For it is His. Teachers and pupils adore Him on their knees. They know that He alone has the words of eternal life. In His school the chief work of all masters and mistresses is to teach these words, and the chief duty of the pupils to learn them, and make them their deepest and most sacred principles of thought and action. His doctrine is the soul of every Catholic school, whether it be a kindergarten or a university. Its every department is another Bethlehem where Jesus is, with Mary and Joseph.
No narrow bigotry restricts the Catholic school. Its philosophy is not limited by the purblind vision which refuses to take account of the childs immortal spirit. It is not a thing of earth, this philosophy, bound to the earth. It rises above the passing things of time and sense to the world to come. It is philosophy, therefore, that is complete; no broken arc, but a perfect whole, beginning with God, and finding its term in Him. If God did not exist, if man had no duties to Him, if there were no other world and no life beyond that which now is ours, the philosophy of secularism and the secular school might suffice. But to anyone who truly believes that the Child on His Mothers breast at Bethlehem is the Son of God, and who has made that belief a true part of his life, the plan of education which rejects the Child and His Mother, is not an incomplete system, but a pernicious system.

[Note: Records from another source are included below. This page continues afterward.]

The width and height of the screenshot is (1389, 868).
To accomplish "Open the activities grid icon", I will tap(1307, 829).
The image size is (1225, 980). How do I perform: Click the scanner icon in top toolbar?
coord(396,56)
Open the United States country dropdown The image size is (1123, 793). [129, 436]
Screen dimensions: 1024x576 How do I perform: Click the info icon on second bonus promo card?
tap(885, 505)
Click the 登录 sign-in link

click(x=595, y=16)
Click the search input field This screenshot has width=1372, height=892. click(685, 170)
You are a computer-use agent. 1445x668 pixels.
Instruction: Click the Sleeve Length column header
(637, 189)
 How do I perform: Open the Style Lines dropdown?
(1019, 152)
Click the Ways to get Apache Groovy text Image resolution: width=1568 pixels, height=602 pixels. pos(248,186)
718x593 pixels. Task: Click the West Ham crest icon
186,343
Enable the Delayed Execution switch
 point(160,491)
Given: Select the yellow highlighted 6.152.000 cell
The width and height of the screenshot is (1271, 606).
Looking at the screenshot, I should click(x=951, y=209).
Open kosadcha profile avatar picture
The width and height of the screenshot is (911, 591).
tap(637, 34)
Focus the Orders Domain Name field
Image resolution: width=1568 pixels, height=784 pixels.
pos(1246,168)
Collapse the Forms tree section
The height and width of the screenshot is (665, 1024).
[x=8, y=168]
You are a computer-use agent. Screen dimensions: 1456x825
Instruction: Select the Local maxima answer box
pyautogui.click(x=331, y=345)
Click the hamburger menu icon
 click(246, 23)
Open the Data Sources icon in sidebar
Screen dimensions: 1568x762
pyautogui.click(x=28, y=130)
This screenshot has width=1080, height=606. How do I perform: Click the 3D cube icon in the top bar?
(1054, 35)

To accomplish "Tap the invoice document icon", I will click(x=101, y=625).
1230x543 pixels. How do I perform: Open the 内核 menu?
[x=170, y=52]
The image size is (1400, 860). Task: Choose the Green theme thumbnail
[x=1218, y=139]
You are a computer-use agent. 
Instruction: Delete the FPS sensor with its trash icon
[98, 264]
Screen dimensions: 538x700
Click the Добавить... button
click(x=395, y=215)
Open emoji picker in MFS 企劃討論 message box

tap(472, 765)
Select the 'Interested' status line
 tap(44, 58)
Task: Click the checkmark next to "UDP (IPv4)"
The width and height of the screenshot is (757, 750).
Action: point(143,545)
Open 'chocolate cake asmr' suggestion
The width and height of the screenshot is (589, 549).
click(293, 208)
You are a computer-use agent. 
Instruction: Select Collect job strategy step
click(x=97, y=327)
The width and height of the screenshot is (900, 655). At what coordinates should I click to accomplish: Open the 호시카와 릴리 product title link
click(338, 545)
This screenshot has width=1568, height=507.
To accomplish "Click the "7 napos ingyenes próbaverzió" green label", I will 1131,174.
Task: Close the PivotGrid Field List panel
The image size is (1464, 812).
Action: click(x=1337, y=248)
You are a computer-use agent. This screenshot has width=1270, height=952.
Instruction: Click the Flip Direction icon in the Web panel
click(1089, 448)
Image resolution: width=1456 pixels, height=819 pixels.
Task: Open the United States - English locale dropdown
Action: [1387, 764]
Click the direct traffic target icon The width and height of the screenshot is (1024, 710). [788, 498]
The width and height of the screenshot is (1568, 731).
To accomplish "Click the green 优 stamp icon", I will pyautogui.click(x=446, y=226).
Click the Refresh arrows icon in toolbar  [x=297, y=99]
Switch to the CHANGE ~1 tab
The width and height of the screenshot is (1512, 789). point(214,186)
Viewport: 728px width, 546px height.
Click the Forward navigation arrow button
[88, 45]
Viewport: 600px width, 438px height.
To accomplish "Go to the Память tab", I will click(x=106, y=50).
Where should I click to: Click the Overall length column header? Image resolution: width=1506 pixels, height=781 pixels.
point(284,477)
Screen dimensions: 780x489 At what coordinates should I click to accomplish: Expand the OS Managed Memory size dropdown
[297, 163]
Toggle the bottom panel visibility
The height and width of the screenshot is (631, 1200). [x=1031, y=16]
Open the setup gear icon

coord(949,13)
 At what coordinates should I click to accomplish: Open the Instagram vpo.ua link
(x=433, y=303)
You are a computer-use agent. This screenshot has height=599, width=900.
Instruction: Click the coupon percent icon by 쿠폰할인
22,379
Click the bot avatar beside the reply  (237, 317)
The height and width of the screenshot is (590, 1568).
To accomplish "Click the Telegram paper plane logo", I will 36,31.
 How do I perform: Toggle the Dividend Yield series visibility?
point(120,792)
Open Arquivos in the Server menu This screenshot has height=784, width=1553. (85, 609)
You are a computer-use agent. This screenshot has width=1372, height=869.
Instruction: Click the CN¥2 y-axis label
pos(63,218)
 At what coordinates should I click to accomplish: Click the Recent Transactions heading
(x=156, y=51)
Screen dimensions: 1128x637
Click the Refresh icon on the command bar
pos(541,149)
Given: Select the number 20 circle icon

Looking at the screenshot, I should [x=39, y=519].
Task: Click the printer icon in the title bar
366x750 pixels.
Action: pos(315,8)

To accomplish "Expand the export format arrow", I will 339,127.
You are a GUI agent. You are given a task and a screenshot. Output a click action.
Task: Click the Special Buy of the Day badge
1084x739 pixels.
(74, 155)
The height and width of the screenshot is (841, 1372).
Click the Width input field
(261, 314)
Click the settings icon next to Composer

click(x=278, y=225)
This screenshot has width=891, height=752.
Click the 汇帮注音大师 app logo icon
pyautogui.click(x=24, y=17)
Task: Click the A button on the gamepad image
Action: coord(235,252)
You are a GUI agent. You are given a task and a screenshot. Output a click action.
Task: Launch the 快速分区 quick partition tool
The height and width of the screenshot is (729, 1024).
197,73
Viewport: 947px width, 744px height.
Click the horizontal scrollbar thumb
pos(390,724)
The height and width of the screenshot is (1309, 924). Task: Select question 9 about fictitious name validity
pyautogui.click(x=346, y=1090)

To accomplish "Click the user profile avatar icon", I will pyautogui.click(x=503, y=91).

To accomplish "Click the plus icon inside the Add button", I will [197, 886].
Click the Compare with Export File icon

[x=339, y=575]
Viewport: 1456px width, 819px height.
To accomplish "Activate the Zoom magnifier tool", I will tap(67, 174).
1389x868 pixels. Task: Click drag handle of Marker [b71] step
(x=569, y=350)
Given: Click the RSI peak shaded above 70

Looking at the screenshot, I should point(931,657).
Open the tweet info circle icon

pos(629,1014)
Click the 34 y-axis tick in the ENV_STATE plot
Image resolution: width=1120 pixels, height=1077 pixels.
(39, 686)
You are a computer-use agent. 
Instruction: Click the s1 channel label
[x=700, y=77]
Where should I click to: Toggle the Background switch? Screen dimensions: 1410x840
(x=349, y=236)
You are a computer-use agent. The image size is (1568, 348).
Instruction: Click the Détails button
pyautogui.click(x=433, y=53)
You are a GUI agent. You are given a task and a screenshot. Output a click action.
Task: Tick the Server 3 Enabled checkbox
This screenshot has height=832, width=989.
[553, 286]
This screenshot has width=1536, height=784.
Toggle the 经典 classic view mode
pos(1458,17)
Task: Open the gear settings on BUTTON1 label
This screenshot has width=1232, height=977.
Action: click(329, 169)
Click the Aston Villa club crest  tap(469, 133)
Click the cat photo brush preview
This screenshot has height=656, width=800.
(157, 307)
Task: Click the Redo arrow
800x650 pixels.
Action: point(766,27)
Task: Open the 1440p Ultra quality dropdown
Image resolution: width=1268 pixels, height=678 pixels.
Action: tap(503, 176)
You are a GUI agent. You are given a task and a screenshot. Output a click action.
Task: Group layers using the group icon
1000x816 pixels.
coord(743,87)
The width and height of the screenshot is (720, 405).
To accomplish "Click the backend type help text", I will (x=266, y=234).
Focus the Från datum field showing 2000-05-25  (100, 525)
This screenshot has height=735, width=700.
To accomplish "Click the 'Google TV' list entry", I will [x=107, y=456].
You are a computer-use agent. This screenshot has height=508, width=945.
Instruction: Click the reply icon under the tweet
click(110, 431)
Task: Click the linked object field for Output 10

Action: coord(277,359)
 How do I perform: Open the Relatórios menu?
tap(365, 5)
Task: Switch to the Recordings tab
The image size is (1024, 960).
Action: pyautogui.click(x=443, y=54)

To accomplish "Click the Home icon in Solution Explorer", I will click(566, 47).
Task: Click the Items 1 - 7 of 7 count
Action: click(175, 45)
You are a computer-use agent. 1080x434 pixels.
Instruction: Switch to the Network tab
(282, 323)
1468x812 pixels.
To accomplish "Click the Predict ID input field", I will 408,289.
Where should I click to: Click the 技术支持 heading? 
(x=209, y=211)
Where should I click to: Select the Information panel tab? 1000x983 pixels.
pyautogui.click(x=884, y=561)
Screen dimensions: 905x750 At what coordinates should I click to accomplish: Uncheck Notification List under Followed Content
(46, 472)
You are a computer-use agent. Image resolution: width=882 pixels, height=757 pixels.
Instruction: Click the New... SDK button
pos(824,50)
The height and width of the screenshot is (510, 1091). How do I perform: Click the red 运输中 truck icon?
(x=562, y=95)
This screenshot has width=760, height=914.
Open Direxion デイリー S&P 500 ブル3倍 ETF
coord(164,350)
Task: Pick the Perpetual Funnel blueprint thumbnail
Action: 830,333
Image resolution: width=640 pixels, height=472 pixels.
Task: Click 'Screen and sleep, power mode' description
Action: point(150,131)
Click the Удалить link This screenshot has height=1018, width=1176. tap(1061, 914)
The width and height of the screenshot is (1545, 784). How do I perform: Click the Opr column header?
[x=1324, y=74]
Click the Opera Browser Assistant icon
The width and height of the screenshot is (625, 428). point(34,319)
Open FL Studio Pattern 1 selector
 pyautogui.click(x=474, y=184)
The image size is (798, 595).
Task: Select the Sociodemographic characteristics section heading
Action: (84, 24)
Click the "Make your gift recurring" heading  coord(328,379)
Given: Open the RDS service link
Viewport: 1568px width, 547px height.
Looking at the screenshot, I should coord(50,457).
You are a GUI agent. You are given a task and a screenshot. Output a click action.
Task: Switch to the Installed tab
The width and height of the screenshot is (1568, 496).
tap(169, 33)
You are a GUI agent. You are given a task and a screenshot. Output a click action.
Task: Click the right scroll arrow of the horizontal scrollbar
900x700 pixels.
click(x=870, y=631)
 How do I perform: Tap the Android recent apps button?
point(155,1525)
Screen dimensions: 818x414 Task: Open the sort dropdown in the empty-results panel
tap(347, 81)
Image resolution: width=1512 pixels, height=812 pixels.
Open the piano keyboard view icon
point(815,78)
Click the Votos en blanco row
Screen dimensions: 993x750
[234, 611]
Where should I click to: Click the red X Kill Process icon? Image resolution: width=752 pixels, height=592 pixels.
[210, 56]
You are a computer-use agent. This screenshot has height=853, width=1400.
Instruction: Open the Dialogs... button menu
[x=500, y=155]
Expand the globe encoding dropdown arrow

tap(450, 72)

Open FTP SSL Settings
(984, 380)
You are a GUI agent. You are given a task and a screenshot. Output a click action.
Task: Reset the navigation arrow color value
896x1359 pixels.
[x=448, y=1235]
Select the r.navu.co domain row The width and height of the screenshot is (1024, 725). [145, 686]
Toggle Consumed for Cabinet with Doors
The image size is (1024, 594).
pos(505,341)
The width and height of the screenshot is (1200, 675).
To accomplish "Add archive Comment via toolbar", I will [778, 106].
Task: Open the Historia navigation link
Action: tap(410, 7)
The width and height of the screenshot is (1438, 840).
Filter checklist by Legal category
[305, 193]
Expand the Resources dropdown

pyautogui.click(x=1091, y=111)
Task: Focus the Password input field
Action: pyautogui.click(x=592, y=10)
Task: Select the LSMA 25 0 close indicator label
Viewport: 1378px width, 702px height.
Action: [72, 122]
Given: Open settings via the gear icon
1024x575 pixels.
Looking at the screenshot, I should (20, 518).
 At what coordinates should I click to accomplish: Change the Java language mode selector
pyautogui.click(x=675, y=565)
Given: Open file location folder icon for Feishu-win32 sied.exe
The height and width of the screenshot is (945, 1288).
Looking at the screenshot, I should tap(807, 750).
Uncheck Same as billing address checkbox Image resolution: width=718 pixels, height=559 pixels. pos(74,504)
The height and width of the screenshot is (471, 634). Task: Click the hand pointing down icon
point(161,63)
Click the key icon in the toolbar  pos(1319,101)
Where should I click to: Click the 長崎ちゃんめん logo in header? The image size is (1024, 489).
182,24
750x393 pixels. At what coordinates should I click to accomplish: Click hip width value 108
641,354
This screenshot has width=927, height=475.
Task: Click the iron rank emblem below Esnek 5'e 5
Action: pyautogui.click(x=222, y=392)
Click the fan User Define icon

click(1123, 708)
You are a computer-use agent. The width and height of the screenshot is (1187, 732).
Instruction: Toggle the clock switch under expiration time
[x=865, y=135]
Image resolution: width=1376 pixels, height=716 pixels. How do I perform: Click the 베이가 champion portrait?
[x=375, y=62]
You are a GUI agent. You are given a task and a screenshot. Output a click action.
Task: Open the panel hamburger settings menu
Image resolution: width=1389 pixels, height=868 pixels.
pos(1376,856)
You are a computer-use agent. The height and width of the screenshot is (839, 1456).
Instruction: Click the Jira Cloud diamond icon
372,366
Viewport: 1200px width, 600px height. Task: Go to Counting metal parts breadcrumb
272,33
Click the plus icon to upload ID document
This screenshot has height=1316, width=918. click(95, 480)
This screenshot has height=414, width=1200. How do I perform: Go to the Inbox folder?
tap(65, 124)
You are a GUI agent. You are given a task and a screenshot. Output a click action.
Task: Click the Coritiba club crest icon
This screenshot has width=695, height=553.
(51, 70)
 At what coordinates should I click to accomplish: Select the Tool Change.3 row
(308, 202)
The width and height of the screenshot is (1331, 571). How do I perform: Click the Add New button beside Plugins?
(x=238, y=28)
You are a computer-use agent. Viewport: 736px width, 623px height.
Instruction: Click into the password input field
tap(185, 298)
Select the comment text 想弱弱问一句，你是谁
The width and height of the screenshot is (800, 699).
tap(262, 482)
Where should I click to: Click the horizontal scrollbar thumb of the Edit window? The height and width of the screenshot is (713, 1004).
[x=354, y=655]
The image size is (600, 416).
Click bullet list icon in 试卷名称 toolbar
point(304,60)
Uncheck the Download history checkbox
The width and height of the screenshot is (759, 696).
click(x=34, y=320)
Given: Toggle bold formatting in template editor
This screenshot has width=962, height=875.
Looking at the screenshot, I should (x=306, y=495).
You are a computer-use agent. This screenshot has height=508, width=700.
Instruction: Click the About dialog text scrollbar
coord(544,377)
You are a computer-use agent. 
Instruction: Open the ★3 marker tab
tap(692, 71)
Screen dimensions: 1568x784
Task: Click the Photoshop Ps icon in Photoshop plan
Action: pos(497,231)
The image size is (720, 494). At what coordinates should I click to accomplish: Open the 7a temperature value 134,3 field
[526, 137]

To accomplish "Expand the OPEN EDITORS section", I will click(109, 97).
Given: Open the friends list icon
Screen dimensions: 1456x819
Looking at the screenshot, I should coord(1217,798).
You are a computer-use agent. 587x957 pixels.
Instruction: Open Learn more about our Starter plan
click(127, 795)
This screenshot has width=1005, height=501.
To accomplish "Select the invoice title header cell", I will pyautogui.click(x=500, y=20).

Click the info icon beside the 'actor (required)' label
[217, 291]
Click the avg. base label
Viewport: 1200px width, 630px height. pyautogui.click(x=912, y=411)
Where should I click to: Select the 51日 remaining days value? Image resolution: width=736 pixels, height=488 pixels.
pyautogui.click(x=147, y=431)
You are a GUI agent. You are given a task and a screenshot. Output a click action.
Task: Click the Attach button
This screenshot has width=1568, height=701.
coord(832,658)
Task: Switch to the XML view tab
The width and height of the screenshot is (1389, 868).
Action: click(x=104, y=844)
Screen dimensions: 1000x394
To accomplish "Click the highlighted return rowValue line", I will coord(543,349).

To the Catholic mind these are familiar thoughts, but to our non-Catholic fellow-citizens they are too often a scandal and a stumbling block. Yet some among them, viewing the results of ninety years of secularism, and finding these most manifest in the sad truth that Christianity is now the creed of a minority in this country, are seeking a way back to Bethlehem. As we go over to Bethlehem on Christmas Day, and kneel before the Child, we can beg Him to set their feet on the path that leads to Him.
But let our first prayer be for the Catholic school, set up today, like His cross, to be a sign of contradiction. That prayer, spoken at Bethlehem, in the first Catholic school, will surely be answered.